* Opis zadania
Wyodrębnij bez zmian wiersze od początku aż do wiersza zawierającego „coord(985,21)” włącznie. Obrazów nie umieszczaj w odpowiedzi.

──────

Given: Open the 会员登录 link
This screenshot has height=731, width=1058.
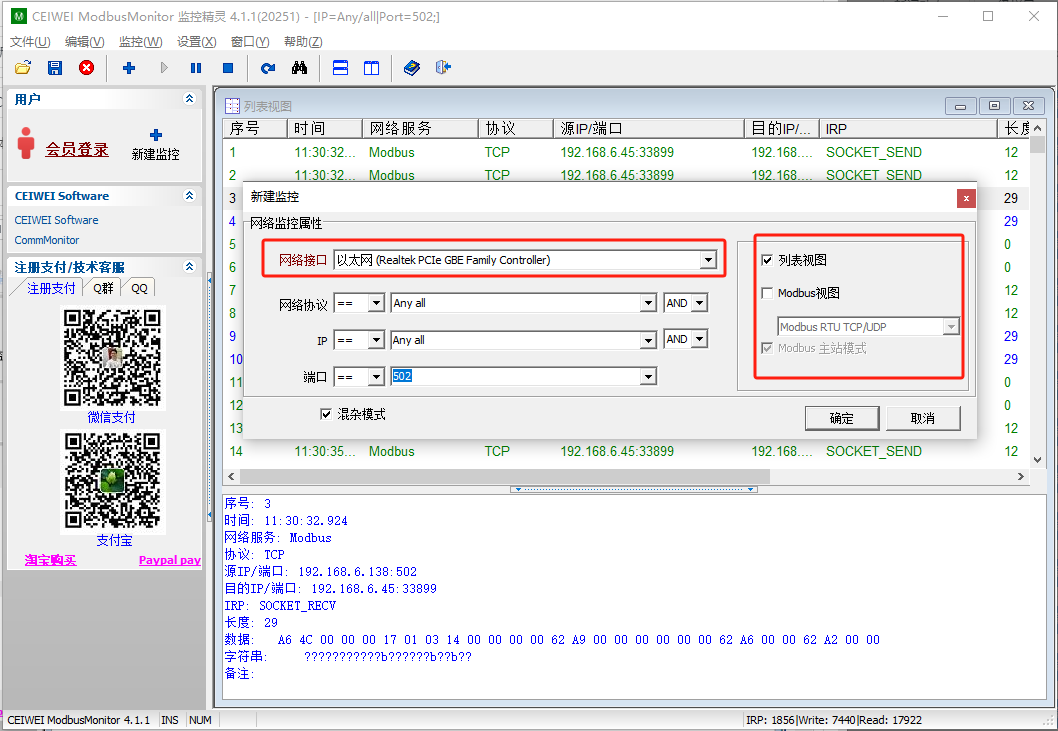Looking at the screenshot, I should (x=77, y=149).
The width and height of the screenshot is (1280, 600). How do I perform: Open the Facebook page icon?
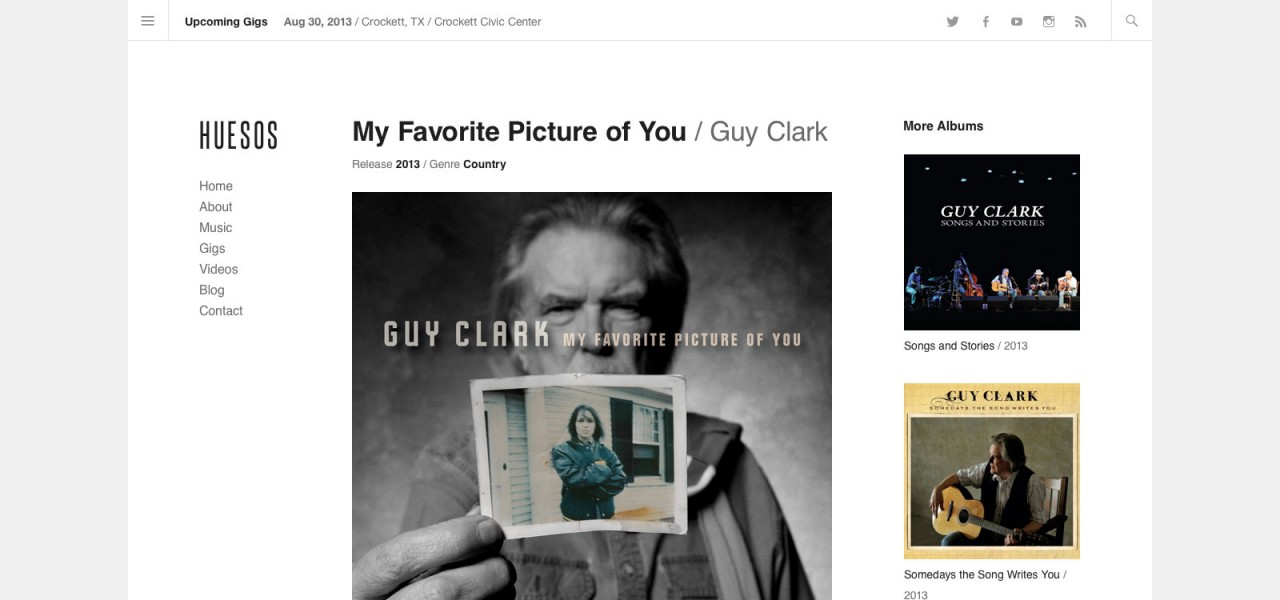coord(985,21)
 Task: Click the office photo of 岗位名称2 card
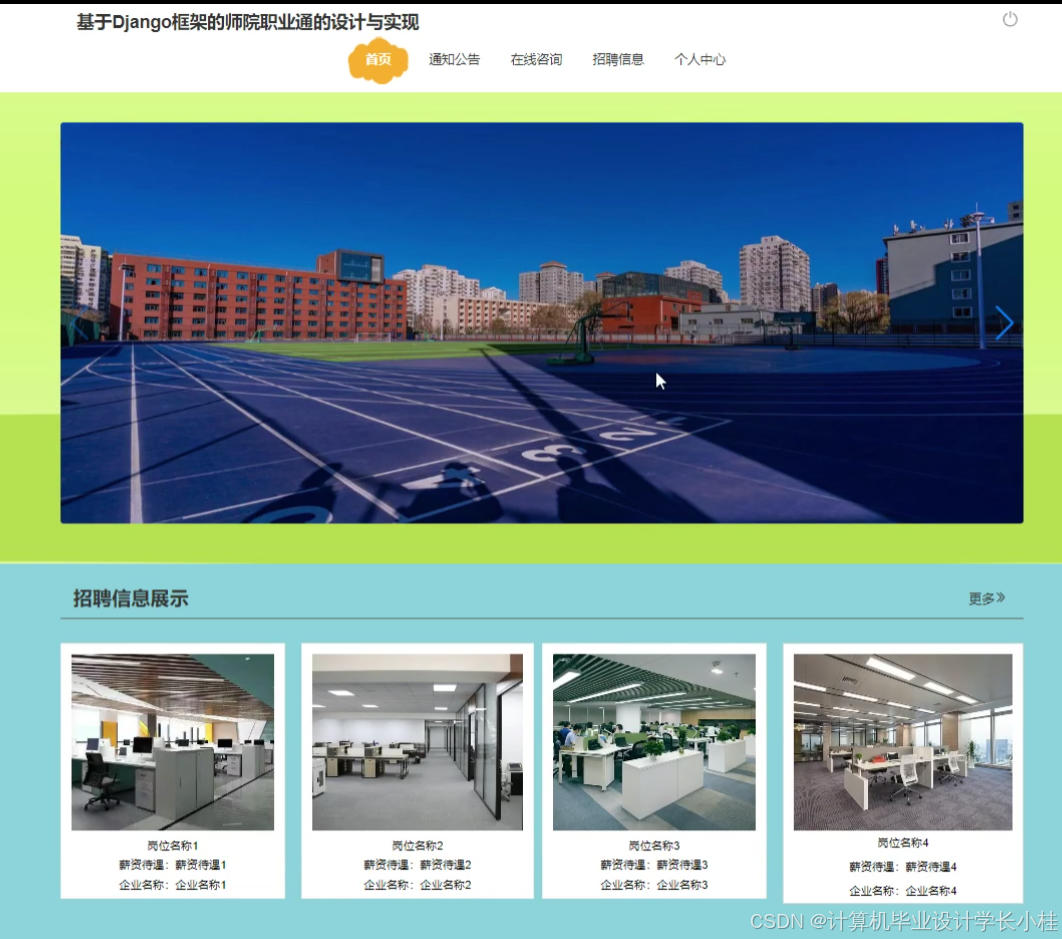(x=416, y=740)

──────

* Odpowiedź do zadania
Given: Open the 会员登录 link
This screenshot has height=731, width=1058.
Looking at the screenshot, I should (x=77, y=149).
The width and height of the screenshot is (1280, 600). How do I perform: Open the Facebook page icon?
coord(985,21)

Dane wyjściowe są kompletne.